Na segunda parte colocarei minha opinião pessoal e falarei MUITO sobre a Estratégia do Oceano Azul – não para convencê-los e sim trazer um pouco mais dessa linha de pensamento que sempre quis abordar e nunca houve um espaço adequado para tal.

É só uma discussão aberta sobre visão de estratégia, galera, não uma briga para ver quem está certo, ok? Até porque posso muito bem quebrar a cara e não tenho receio algum disso, hehe.

Vamos nessa então! Sei que pode ser muito texto mas, oras, isso tudo foi feito justamente para vocês, caros leitores. :)

Wii HD – Essa é a hora

As vendas de títulos de terceiros no Wii nunca foram muito expressivas especialmente quando consideramos os jogos chamados de ‘tradicionais’. A imagem familiar do console parece ter atraído uma enorme quantidade de novos consumidores que não têm muito interesse nesse tipo de game.

A própria Nintendo não obteve o mesmo sucesso com jogos avançados – Mario Galaxy e Metroid Corruption - que com suas ofertas para o mercado expandido, notadamente Mario Kart Wii, Wii Sports e Wii Fit.

A força das franquias da Nintendo obviamente atraiu muitos jogadores tradicionais, mas esses parecem ter abandonado o console quando perceberam que não haveria o mesmo volume de novidades tecnológicas que a concorrência oferecia – oras, ele abandonaram o Wii na hora que o plugaram em uma HDTV.

Esse problema veio sendo cozinhado ao longo dos anos e em 2009 atingiu um ponto interessante, em que produtoras vieram a público para reclamar explicitamente sobre as dificuldade de se vender jogos no Wii.

A adoção de TVs de alta definição é muito maior hoje do que em 2006, graças à queda de preço dos aparelhos e à maior oferta de conteúdo nesse formato. Os consumidores do Wii provavelmente estão mais familiarizados com o conceito hoje do que estavam há três anos.

Existem muitos jogos que se encaixariam bem nos controles do Wii e que muitas produtoras desenvolveriam para uma versão ‘melhorada’ do console. A parcela de donos de Wii mais ligada em games também adoraria poder jogar seus jogos em uma resolução maior.

Um Wii HD poderia ser algo semelhante ao DSi. Enquanto muita gente ficou feliz com o DS Lite, outras preferiram evoluir para o novo modelo e ambos são um sucesso – a família DS quebrou o recorde histórico de sistemas vendidos em um ano nos EUA (2009).

Como o Wii HD teria apenas uma vantagem estética valorizada por parte dos consumidores, ele não afastaria os atuais e serviria como uma opção, uma extensão da linha de produto – algo certamente considerado como ruptura dentro do modelo tradicional de consoles.

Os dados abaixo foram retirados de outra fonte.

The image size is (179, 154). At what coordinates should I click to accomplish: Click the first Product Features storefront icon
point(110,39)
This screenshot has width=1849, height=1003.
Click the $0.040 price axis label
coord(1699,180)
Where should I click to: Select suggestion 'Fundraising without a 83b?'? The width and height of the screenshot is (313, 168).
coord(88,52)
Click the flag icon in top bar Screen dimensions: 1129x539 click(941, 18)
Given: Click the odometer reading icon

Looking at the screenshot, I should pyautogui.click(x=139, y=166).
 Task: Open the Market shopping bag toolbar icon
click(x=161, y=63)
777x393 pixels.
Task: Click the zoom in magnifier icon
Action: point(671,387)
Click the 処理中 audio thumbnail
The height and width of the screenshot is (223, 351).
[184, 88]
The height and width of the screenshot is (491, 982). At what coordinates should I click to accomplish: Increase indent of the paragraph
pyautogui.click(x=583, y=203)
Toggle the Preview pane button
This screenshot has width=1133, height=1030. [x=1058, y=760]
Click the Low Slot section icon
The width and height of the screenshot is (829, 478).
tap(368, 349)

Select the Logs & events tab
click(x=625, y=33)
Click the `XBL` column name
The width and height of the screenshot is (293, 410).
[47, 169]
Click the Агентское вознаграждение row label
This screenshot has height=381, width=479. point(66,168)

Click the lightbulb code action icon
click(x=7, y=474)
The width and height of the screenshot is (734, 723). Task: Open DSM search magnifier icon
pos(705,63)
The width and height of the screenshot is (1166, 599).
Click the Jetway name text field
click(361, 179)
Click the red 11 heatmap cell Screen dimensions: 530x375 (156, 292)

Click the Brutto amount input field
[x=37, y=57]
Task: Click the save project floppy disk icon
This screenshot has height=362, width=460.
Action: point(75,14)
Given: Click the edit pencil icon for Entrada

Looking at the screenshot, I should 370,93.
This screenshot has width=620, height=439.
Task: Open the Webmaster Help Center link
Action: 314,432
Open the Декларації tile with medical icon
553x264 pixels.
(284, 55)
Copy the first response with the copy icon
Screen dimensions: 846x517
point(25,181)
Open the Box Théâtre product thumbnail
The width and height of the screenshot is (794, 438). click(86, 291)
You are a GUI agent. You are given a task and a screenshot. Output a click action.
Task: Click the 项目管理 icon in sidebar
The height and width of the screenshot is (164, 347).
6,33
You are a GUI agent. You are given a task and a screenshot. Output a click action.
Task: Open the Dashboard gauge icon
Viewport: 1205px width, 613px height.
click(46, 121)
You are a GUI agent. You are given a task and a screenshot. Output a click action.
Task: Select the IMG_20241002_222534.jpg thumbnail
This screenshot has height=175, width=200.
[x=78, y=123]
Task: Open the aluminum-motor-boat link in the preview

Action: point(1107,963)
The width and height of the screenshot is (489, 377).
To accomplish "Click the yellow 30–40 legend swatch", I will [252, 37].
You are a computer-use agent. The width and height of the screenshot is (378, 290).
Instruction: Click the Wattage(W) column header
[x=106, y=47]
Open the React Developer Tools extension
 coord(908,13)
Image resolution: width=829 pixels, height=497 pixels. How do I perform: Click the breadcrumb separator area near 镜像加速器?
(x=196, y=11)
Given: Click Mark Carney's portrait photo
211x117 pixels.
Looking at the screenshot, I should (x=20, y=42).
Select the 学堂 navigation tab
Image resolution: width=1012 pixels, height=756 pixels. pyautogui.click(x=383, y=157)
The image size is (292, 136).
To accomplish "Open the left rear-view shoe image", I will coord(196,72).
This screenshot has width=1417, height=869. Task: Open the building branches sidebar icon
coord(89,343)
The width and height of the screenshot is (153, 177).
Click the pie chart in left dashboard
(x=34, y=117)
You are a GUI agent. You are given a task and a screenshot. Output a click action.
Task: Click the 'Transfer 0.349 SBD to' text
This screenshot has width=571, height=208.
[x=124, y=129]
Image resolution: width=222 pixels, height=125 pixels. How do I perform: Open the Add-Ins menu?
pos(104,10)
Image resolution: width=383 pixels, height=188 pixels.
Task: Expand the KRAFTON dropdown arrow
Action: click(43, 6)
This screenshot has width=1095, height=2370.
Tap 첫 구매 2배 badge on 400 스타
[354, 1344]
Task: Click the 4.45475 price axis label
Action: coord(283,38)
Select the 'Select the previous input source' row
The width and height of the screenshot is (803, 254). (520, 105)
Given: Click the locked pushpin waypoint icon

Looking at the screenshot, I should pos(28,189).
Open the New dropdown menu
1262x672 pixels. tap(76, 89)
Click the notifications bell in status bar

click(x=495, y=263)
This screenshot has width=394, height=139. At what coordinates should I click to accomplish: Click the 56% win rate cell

Apoio maior das produtoras, um agrado aos fãs mais antigos e tradicionais de videogames e a possibilidade de atrair uma parcela do público hardcore que ainda nem tem o Wii justamente pela falta de gráficos em HD.

Certamente há muitos motivos para se defender um possível Wii HD e adiciono ainda uma possibilidade: o Wii foi lançado com um novo Zelda, que também rodava no Gamecube. Estaria a Nintendo planejando algo semelhante para o Wii HD?

Wii HD – Essa NÃO é a hora

Um papo de marketing

A introdução do Wii no mercado de games não foi uma simples aposta cega da Nintendo. O controle já existia como acessório do Gamecube mas a empresa (leia-se Reggie Fils-Aime) percebeu que tinha em mãos a chance de estremecer novamente a indústria.

A proposta do Nintendo DS, na verdade, representou o primeiro passo na estratégia de oceano azul que a Big N resolveu adotar como lema central para essa (e futuras) geração. Estratégia essa que passou anos sendo discutida e mesmo hoje encontra-se em pleno estágio intermediário de desenvolvimento.

Dentro da visão da Nintendo, videogames são uma forma de entretenimento assim como damas, bicicleta, piquiniques no parque, um bom filme, etc – a competição ocorre a todo momento do dia.

Ao abraçar a estratégia do oceano azul, a Big N retornou às suas raízes, que tanto contribuíram para fixar seu nome como símbolo de videogames nos anos 80.

O mais importante a se conhecer sobre essa estratégia, e talvez sobre qualquer estratégia, é o que ela realmente representa.

Não, ela não busca o lucro; o lucro é a essência do sistema capitalista, no qual TODAS as empresas estão inseridas, e o lucro é uma simples decorrência da estratégia adotada pelas corporações (seja de oceano azul, de up-market, de pull-push, etc).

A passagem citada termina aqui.